I've cut thousands of rafter tails with circular saw and hearing guys here talking about doing the same task with worm drive I see why they have tennis elbows.... you guys don't need titanium hammers you need a lighter saw.
...just saying


----------



## Brutus (May 29, 2007)

What about titanium hammers and lighter saws?! :clap:


----------



## Dmitry (Aug 23, 2010)

Brutus said:


> What about titanium hammers and lighter saws?! :clap:


These days we hardly use our hammers unlike our saws.


----------



## Gary H (Dec 10, 2008)

Brutus said:


> What about titanium hammers and lighter saws?! :clap:


Skil just made thier China made Skil worm drive lighter:blink: Reading between the lines says that they made the saw lighter with cheaper parts, so we have to buy them more often.


----------



## CanningCustom (Nov 4, 2007)

Gary H said:


> Skil just made thier China made Skil worm drive lighter:blink: Reading between the lines says that they made the saw lighter with cheaper parts, so we have to buy them more often.

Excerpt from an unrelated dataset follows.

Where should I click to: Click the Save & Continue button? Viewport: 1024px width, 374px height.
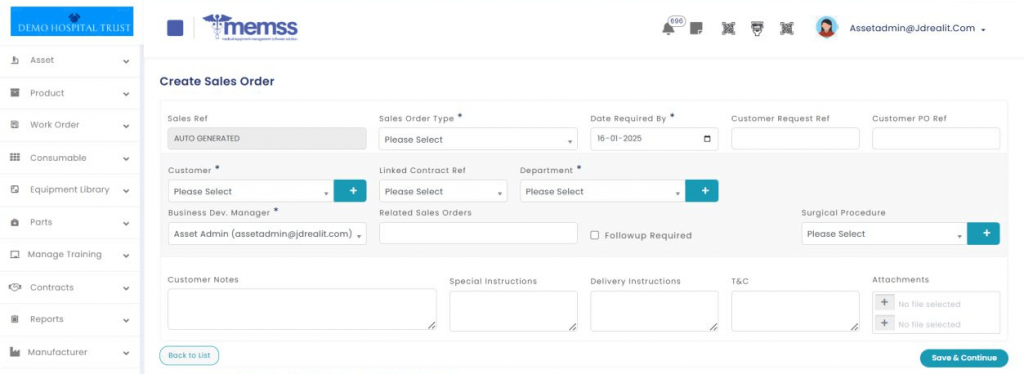964,358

That saw is not released yet is it?


----------



## Dirtywhiteboy (Oct 15, 2010)

Dmitry said:


> I've cut thousands of rafter tails with circular saw and hearing guys here talking about doing the same task with worm drive I see why they have tennis elbows.... you guys don't need titanium hammers you need a lighter saw.
> ...just saying


When I'm cutting from on top of the tail the worm weight only helps and the handle in the rear of the saw means less bending to get through the tail:whistling I also use the 6½" worm for the roof:thumbup:


----------



## Dmitry (Aug 23, 2010)

Dirtywhiteboy said:


> When I'm cutting from on top of the tail the worm weight only helps and the handle in the rear of the saw means less bending to get through the tail:whistling I also use the 6½" worm for the roof:thumbup:


I don't like cutting lumber on my foot, I usually set up nice and comfy on sawhorses.
To cut something down with a worm drive you would need to put the board on your foot because of the saws prolongated shape and I personally don't like bending down to cut a hundred or so rafters.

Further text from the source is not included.